Борис Борисыч давно пел романс Вертинского «То, что я должен сказать» («Я не знаю, зачем и кому это нужно…»). И сейчас по понятным причинам начал петь её снова (вот, например, одно из недавних исполнений). Какое-то время назад я прочёл историю песни Вертинского: она написана в 1917 и посвящена юнкерам, погибшим в Москве во время захвата власти большевиками. «По всей Москве шло разоружение юнкеров, сопровождавшееся массовыми расстрелами» (цитирую по википедии).
А сейчас я послушал этот романс в исполнении Вертинского и обратил внимание на одно интересное отличие в словах.
БГ поёт:
Равнодушные зрители молча кутались в шубы,
И какая-то женщина с искажённым лицом
Целовала покойника в посиневшие губы
И швырнула в священника обручальным кольцом.
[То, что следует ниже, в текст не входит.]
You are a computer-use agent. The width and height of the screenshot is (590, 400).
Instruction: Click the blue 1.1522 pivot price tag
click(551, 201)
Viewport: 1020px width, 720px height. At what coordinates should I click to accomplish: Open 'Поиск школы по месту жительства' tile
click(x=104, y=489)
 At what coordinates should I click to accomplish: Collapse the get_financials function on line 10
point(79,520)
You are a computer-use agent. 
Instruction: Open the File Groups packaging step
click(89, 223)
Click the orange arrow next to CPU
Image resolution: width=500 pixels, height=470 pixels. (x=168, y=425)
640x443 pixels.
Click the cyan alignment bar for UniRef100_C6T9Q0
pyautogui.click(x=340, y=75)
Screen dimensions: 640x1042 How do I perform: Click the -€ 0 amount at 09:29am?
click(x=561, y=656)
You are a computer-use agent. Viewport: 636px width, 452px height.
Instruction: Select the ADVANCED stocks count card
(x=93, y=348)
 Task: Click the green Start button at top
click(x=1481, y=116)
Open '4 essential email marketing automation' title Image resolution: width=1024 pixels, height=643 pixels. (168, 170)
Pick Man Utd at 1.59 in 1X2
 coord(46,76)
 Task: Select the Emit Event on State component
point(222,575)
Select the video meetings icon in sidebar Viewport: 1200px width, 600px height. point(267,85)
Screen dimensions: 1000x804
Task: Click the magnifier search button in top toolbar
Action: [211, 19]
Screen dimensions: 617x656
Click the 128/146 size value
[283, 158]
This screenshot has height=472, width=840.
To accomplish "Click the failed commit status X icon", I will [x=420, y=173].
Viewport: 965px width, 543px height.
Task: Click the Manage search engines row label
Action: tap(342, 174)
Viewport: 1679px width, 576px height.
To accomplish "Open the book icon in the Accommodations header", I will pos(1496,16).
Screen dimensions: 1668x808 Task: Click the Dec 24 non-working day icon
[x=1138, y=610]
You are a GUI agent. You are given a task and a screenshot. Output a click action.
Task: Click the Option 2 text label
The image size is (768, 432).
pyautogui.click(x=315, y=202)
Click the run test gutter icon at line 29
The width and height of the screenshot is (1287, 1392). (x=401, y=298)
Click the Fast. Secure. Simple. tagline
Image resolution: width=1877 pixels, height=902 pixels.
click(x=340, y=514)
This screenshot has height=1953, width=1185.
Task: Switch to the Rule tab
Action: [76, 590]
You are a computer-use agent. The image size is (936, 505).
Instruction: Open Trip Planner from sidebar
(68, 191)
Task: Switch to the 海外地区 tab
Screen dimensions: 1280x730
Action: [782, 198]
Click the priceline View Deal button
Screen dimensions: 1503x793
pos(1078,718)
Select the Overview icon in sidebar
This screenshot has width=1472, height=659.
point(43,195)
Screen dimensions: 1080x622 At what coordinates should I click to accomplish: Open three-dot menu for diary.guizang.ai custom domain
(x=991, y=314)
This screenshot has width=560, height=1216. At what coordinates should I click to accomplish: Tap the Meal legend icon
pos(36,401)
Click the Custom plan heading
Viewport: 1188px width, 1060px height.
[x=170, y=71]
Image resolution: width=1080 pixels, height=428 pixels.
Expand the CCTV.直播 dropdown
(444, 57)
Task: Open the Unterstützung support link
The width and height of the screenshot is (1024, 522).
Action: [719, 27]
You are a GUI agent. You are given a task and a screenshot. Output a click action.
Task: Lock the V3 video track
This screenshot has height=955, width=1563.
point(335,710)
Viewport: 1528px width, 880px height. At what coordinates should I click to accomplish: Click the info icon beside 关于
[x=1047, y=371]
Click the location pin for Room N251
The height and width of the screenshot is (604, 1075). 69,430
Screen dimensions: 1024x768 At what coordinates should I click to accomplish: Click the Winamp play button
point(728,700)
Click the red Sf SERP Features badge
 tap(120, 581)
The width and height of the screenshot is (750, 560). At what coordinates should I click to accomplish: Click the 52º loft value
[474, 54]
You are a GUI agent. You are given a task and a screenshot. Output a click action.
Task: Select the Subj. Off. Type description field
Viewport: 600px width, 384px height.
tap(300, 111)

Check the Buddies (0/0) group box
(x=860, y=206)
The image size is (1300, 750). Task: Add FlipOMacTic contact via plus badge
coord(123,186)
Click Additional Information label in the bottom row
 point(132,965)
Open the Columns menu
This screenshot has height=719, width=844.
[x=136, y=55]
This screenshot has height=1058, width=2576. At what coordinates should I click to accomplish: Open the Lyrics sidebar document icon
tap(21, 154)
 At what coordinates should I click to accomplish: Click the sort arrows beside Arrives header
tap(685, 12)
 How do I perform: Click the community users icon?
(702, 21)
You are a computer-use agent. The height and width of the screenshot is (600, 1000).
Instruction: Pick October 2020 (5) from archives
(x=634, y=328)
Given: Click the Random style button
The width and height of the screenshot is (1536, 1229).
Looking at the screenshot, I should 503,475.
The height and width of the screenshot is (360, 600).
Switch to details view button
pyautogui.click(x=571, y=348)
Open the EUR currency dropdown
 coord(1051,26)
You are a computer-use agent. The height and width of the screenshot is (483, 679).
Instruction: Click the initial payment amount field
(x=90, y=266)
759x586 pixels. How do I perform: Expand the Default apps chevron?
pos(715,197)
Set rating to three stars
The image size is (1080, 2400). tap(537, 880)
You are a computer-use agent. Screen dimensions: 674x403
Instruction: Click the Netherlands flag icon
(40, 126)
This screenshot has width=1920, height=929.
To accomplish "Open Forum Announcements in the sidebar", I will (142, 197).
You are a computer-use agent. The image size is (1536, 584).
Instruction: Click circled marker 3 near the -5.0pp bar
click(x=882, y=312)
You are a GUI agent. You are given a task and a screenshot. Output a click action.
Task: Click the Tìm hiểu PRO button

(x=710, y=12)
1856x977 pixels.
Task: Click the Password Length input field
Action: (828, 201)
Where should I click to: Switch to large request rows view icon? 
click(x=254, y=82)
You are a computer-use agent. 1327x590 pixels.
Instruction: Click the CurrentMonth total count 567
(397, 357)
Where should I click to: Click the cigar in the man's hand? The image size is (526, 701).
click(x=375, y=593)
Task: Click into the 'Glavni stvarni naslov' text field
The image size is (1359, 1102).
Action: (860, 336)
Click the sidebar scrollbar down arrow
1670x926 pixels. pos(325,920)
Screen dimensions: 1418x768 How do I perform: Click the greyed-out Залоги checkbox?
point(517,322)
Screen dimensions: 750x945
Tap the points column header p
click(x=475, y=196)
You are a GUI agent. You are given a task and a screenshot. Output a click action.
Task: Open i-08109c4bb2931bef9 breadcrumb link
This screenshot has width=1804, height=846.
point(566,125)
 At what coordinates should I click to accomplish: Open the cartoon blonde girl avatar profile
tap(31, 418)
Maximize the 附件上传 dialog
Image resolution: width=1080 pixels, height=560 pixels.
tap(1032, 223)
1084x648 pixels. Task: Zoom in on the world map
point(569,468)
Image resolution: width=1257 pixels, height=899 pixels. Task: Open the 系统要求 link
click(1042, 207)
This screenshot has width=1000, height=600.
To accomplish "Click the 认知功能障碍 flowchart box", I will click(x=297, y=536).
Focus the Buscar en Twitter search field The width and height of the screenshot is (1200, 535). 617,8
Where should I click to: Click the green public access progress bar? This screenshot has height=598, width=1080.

Я это всегда понимал так, что «зрители» были ни при чём, они просто проходили мимо и засмотрелись.
Но у Вертинского-то:
Осторожные зрители молча кутались в шубы...
То есть они молчали не потому, что не хотели ничего сказать! Они просто вели себя «осторожно», потому что на улицах были большевики с винтовками, а кроме того, и знакомые могли бы стукнуть. Уж лучше было промолчать, никак не показывать, что поддерживаешь врагов режима.
Закидали их елками, замесили их грязью
И пошли по домам — под шумок толковать,
Что пора положить бы уж конец безобразию,
Что и так уже скоро, мол, мы начнём голодать.
А потом молча поехали домой, и только там, дома, на кухне решились выразить своё мнение о происходящем вокруг, да и то в максимально безличной форме, не предполагающей никаких действий говорящего: «Пора бы положить конец безобразию».
По-моему, зря Борис Борисыч поменял это слово. Песня становится глубже и актуальнее, если вернуть его на место.